Em sua petição, o procurador-geral da República, Paulo Gonet, destacou que a oitiva é uma medida fundamental para o desfecho do caso, especialmente por oferecer ao investigado a possibilidade de retratação, o que, conforme previsto na legislação, poderia isentá-lo de penalidades. O órgão ministerial defendeu o retorno dos autos à Polícia Federal para a realização da diligência e solicitou nova vista do processo após a conclusão das investigações para apresentar sua manifestação definitiva.
Entenda a acusação da Polícia Federal
A Polícia Federal concluiu, no mês passado, que o senador cometeu o crime de calúnia ao atribuir falsamente a prática de delitos ao presidente Lula. Segundo relatório encaminhado ao Supremo Tribunal Federal (STF), a conduta do parlamentar se enquadra no artigo 138 do Código Penal, agravada pelas disposições do artigo 141, que tratam de crimes contra a honra cometidos contra o Presidente da República.
A investigação foi instaurada em abril de 2026 pelo ministro Alexandre de Moraes, atendendo a um pedido da própria PF com o aval da PGR. Após a conclusão do trabalho policial, que apontou indícios da prática delituosa, o ministro do STF enviou o relatório para análise da Procuradoria-Geral antes de decidir pelos próximos passos processuais.
O conteúdo da publicação sob investigação
O cerne da apuração gira em torno de uma postagem feita por Flávio Bolsonaro em 3 de janeiro de 2026. Na publicação, o senador associou a imagem de Lula ao presidente venezuelano Nicolás Maduro, alegando que o mandatário brasileiro seria alvo de uma delação.

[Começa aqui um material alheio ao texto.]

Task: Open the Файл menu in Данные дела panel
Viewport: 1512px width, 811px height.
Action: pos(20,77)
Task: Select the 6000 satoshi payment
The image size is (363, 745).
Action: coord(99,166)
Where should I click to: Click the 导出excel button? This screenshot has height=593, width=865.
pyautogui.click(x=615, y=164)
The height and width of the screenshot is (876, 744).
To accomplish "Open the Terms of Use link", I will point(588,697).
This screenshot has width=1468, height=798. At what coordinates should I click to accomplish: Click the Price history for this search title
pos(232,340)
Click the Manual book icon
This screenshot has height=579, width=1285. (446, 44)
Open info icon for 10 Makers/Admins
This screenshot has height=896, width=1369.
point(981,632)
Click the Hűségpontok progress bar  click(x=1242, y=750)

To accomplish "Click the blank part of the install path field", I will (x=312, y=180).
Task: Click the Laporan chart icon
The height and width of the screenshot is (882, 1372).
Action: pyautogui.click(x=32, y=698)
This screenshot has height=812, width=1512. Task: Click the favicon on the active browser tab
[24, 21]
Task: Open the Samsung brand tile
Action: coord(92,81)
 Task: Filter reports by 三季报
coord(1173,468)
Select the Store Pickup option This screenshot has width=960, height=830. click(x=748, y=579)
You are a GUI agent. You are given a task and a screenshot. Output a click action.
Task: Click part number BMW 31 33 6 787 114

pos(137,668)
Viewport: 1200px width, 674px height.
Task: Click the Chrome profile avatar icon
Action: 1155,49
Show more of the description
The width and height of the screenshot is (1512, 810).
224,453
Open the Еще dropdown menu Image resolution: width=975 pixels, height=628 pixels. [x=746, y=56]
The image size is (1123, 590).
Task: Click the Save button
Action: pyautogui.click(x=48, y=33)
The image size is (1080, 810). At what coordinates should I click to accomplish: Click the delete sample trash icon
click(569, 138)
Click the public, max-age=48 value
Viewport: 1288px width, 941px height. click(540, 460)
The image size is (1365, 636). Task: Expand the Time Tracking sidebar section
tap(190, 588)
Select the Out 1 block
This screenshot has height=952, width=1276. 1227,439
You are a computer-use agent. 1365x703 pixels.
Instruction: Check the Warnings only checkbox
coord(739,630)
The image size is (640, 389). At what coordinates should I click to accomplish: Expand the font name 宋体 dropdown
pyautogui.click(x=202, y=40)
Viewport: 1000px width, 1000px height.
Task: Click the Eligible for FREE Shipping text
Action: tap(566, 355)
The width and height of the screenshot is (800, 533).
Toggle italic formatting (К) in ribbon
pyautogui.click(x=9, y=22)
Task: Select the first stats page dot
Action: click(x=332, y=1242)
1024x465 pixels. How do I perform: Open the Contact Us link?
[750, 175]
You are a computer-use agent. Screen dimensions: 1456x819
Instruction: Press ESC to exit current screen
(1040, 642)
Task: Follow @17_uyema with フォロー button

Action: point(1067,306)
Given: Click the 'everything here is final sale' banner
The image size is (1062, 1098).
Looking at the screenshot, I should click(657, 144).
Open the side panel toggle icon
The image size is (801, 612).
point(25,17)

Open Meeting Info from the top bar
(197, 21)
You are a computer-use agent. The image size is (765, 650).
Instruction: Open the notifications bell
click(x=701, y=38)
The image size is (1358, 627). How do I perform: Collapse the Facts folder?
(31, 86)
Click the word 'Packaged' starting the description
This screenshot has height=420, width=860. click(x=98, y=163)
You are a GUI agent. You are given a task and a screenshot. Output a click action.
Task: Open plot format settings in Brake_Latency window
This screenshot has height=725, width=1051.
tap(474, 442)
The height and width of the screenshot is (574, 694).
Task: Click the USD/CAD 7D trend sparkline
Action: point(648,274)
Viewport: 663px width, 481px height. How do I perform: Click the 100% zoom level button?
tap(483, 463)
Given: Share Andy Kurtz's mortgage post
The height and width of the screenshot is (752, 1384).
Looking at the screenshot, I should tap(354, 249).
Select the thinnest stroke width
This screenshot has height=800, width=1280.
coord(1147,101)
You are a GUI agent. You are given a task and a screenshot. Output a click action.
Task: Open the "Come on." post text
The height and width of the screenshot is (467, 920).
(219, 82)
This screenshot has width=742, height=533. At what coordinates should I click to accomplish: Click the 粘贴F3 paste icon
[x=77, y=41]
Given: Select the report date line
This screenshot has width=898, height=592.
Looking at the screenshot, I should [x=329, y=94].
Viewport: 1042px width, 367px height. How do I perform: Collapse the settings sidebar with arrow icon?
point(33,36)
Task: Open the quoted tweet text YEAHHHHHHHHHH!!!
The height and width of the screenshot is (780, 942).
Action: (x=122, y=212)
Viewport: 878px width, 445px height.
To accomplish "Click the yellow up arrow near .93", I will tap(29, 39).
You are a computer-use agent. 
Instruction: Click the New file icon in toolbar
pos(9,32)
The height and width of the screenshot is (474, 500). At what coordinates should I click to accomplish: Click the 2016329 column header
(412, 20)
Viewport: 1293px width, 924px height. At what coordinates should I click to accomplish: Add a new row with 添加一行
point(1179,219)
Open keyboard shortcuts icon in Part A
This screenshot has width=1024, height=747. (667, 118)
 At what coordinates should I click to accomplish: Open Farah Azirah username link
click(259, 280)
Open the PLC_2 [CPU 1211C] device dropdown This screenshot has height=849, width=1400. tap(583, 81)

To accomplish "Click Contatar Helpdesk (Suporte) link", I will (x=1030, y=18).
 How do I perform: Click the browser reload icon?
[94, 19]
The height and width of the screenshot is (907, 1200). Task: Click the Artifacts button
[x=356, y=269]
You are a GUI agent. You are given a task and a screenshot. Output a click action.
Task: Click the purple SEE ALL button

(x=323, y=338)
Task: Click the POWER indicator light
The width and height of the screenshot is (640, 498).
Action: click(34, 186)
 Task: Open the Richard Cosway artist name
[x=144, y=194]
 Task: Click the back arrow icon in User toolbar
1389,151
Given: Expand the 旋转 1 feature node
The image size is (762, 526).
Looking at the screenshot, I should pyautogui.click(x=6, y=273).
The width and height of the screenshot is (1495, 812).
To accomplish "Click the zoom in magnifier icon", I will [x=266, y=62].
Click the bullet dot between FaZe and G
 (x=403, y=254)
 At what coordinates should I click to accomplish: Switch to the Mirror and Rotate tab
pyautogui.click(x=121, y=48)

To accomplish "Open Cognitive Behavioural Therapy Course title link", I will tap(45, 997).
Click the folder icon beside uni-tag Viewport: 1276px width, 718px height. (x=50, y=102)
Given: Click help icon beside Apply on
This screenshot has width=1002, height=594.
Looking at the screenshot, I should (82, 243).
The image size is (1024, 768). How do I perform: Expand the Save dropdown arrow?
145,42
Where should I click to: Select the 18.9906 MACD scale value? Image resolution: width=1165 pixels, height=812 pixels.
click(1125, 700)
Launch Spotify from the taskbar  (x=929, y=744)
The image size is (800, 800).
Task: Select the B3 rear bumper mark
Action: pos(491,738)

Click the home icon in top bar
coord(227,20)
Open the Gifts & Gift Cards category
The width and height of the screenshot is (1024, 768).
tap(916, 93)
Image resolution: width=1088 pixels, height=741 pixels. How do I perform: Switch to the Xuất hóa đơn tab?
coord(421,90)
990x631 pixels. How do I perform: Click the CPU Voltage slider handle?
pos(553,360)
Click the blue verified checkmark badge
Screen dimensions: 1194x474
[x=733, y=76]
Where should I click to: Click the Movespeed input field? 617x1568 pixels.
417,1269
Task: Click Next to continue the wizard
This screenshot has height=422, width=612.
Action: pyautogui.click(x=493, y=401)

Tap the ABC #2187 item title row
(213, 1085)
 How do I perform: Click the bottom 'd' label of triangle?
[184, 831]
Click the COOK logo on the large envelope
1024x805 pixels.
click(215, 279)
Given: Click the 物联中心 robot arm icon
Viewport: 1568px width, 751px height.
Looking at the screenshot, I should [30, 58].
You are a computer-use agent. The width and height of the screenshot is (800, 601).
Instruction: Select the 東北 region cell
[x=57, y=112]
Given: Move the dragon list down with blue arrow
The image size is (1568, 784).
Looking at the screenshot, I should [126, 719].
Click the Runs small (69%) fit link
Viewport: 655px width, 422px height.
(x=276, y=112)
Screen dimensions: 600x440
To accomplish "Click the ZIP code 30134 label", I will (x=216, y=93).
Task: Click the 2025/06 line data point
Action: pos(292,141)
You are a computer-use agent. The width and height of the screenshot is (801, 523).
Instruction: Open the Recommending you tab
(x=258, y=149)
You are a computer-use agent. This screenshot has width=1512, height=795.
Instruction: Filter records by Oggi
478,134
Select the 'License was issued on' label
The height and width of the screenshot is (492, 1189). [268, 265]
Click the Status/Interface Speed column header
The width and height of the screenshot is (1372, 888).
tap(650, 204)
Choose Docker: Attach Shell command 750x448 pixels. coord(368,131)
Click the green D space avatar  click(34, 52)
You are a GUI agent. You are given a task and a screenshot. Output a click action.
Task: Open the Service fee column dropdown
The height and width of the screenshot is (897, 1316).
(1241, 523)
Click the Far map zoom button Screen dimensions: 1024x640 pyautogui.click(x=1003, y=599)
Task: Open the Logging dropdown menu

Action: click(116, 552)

O texto do senador listava uma série de crimes, incluindo tráfico internacional de drogas e armas, lavagem de dinheiro, suporte a grupos terroristas e ditaduras, além de fraudes eleitorais.
A Polícia Federal argumentou que, ao vincular a imagem de Lula a Maduro — na época recém-detido sob acusação de envolvimento com tráfico nos Estados Unidos — e listar tais delitos, o senador teria imputado falsamente crimes graves ao presidente brasileiro. Segundo a interpretação dos investigadores, o parlamentar insinuou que a suposta delação viria de Maduro e englobaria todo o rol de infrações citadas na postagem.